O Supremo Tribunal
Federal (STF) decidiu manter prazo de dez anos para que segurados do Instituto
Nacional do Seguro Social (INSS) peçam a revisão da aposentadoria.
A Corte entendeu
que o artigo da Lei 9.528/1997, que criou o prazo de decadência, é
constitucional.
A decisão será aplicada a 19.306 processos semelhantes que
tramitam em todas as instâncias da Justiça e aguardavam decisão do STF.
Os ministros analisaram um recurso do INSS
contra decisão da Justiça Federal de Sergipe, que determinou a revisão do
benefício pago a uma aposentada.
Ela pediu a
isenção de prazo antes da lei. No recurso, a procuradoria do INSS informou que
o prazo decadencial é importante para evitar o aumento no déficit do orçamento
da Previdência.
A Lei 9.528/1997 criou o prazo de 10 anos de decadência para que beneficiários da Previdência peçam a revisão dos pagamentos.

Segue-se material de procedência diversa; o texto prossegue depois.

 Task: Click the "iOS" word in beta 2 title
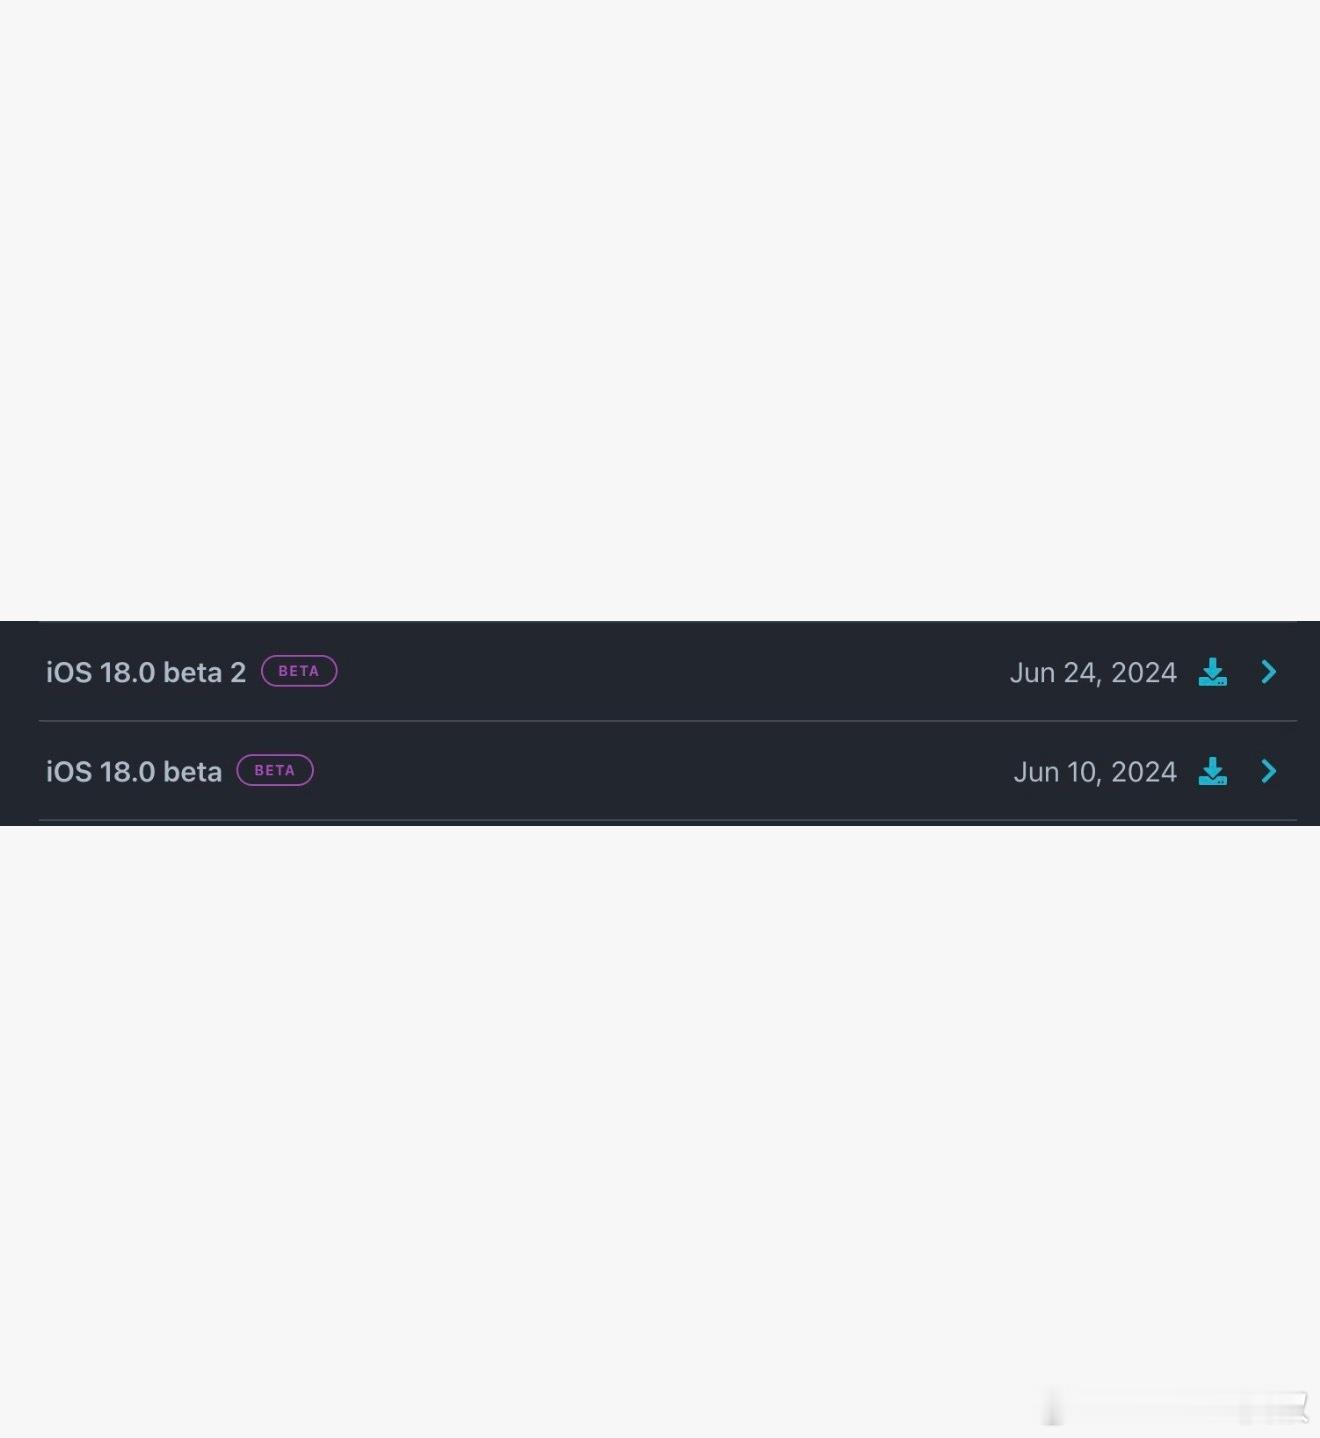click(69, 672)
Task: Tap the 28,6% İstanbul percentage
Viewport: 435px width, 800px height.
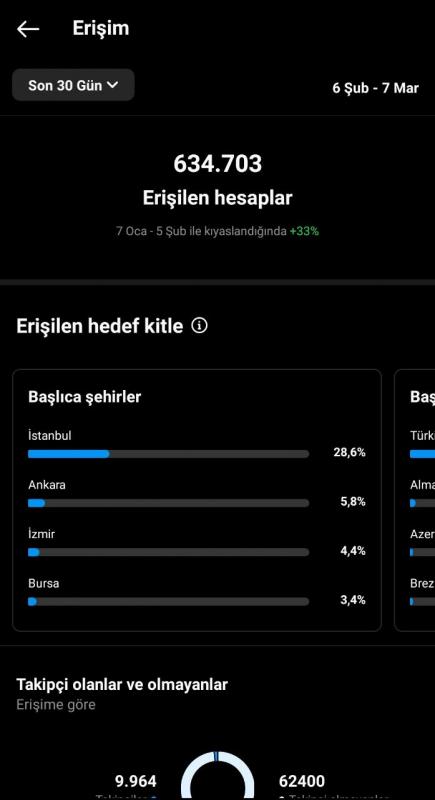Action: (350, 453)
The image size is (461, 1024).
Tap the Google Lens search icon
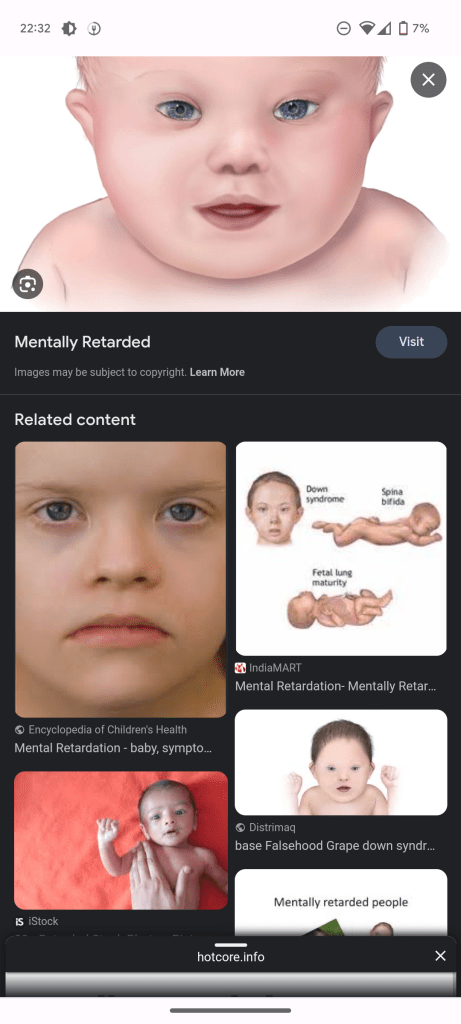coord(27,284)
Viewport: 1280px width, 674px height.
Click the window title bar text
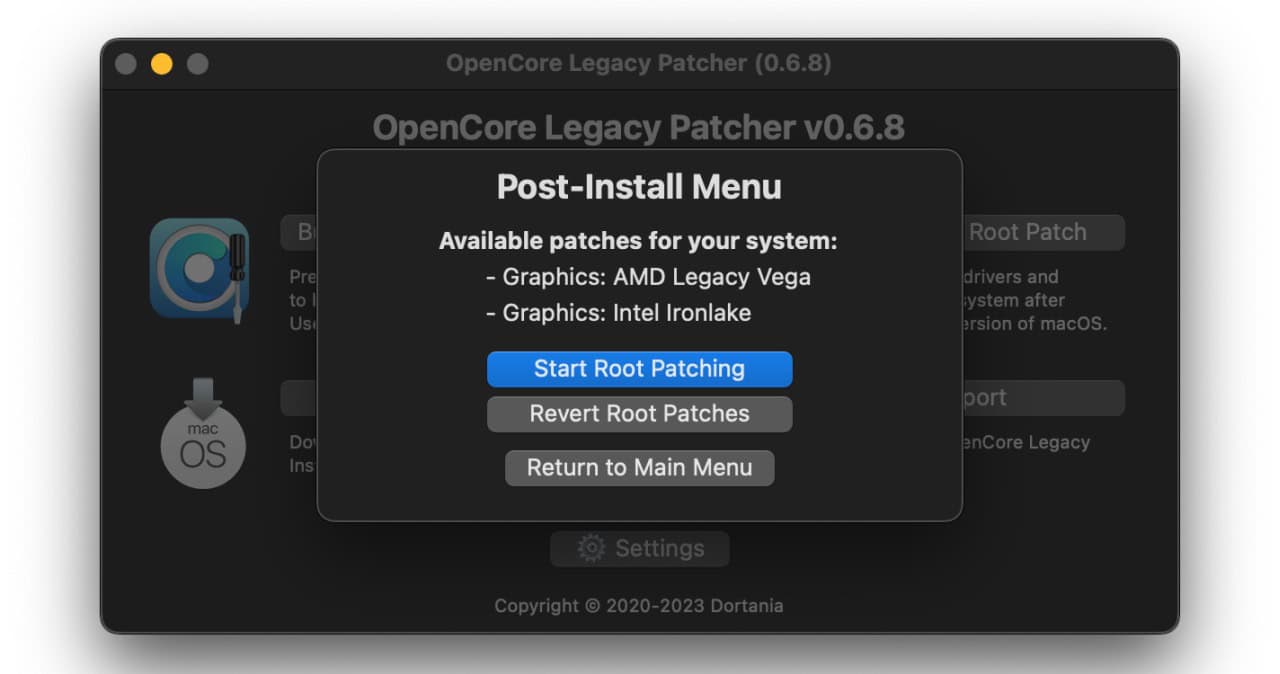[x=638, y=64]
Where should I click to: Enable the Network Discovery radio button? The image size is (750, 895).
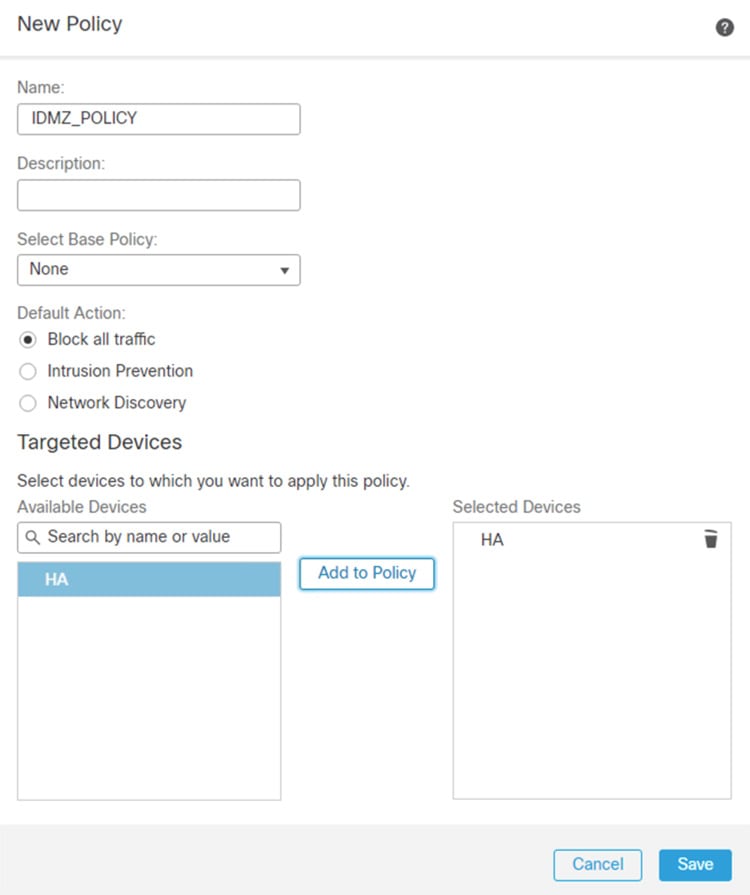[27, 404]
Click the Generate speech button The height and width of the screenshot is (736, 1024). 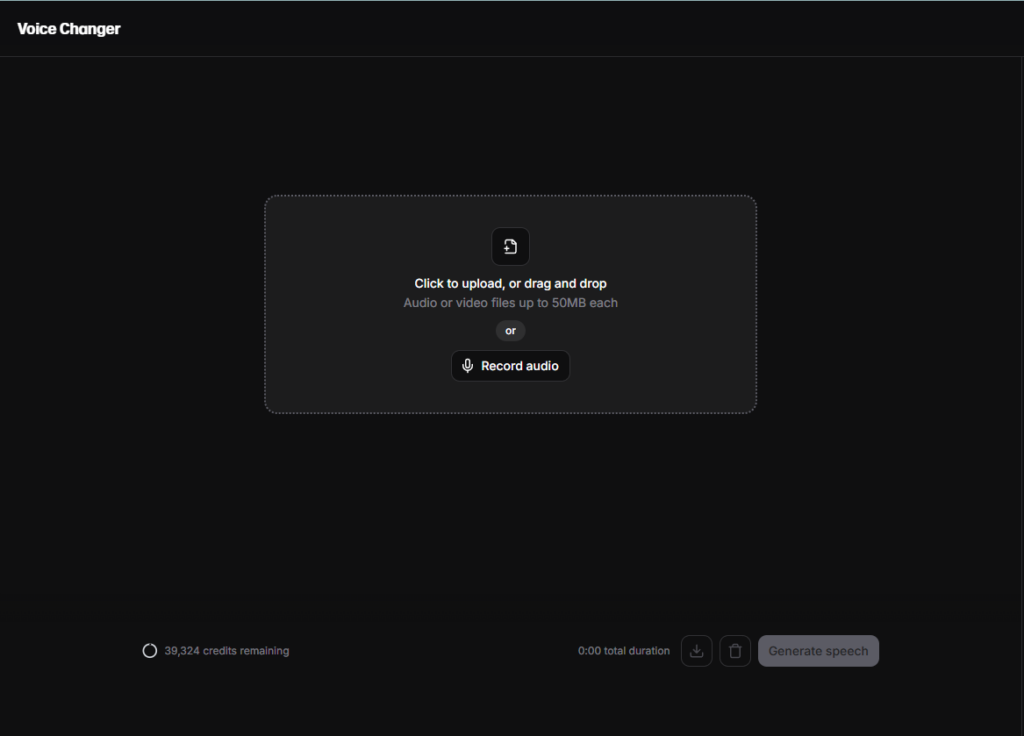click(x=818, y=651)
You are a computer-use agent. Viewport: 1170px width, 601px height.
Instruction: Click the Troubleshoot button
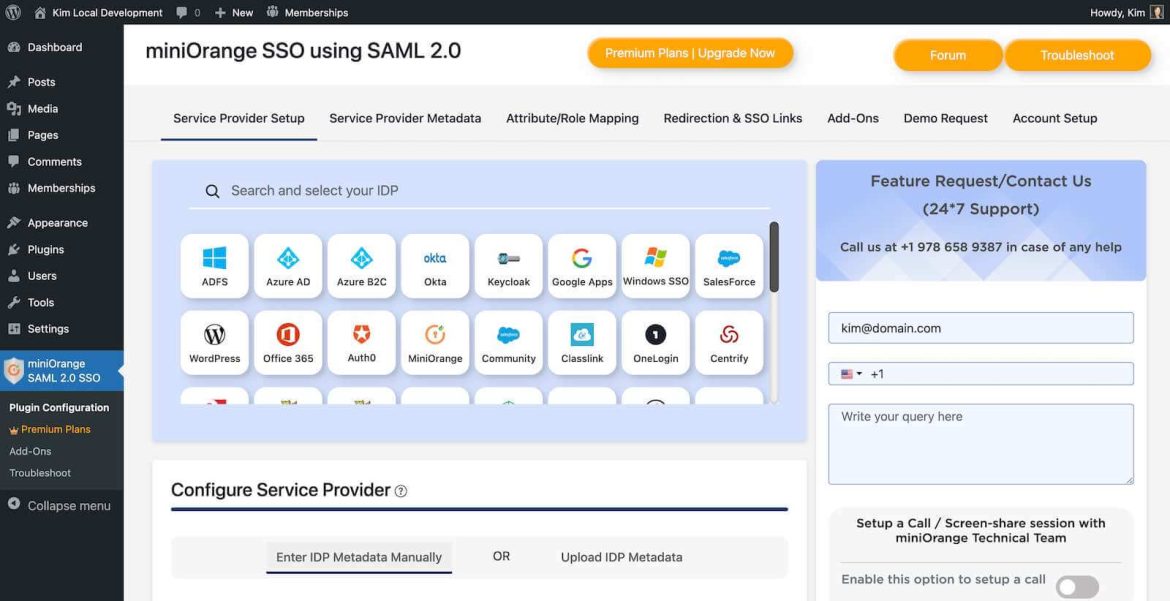(1077, 55)
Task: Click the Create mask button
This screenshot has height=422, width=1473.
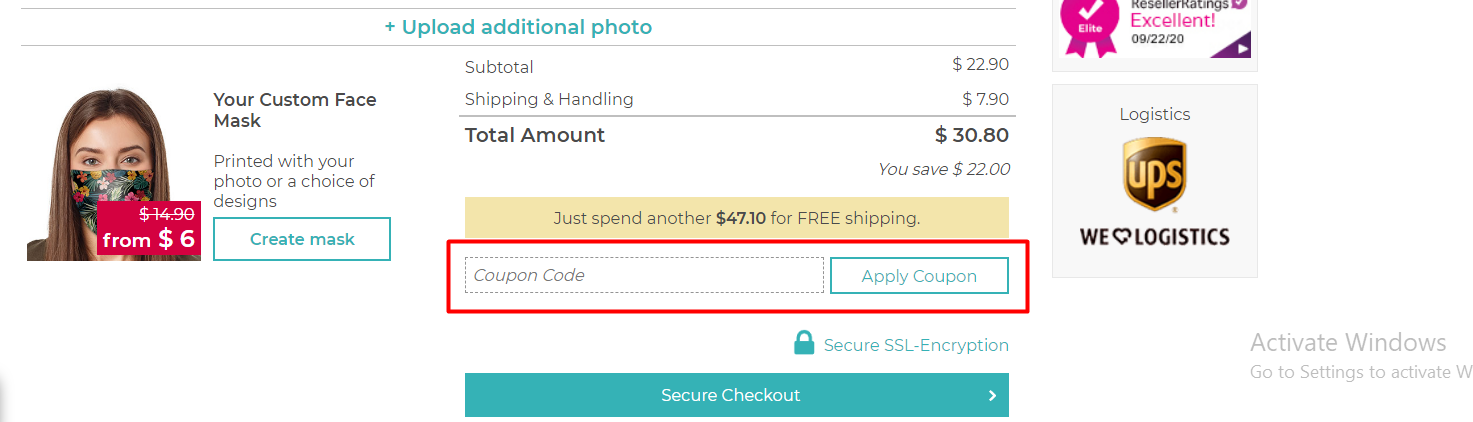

A Lei 9.528/1997 criou o prazo de 10 anos de decadência para que beneficiários da Previdência peçam a revisão dos pagamentos.
Segundo o Artigo
103, “é de dez anos o prazo de decadência de todo e qualquer direito ou ação do
segurado ou beneficiário para a revisão do ato de concessão de benefício, a
contar do dia primeiro do mês seguinte ao do recebimento da primeira
prestação”.
Por unanimidade, a maioria dos ministros
seguiu voto do ministro Luís Roberto Barroso, relator do processo. Ele entendeu
que a Constituição Federal garante ao cidadão o acesso inicial aos benefícios
da Previdência Social, porém, o governo pode limitar o período em que a revisão
do benefício pode ser feita.
“A instituição de
um limite temporal destina-se a resguardar a segurança jurídica. É deste equilíbrio
que depende a continuidade da Previdência”, disse o ministro.
O voto de Barroso foi seguido pelos ministros
Luís Roberto Barroso, Teori Zavascki, Rosa Weber, Luiz Fux, Dias Toffoli,
Ricardo Lewandowski, Gilmar Mendes, Marco Aurélio, Celso de Mello e Joaquim Barbosa.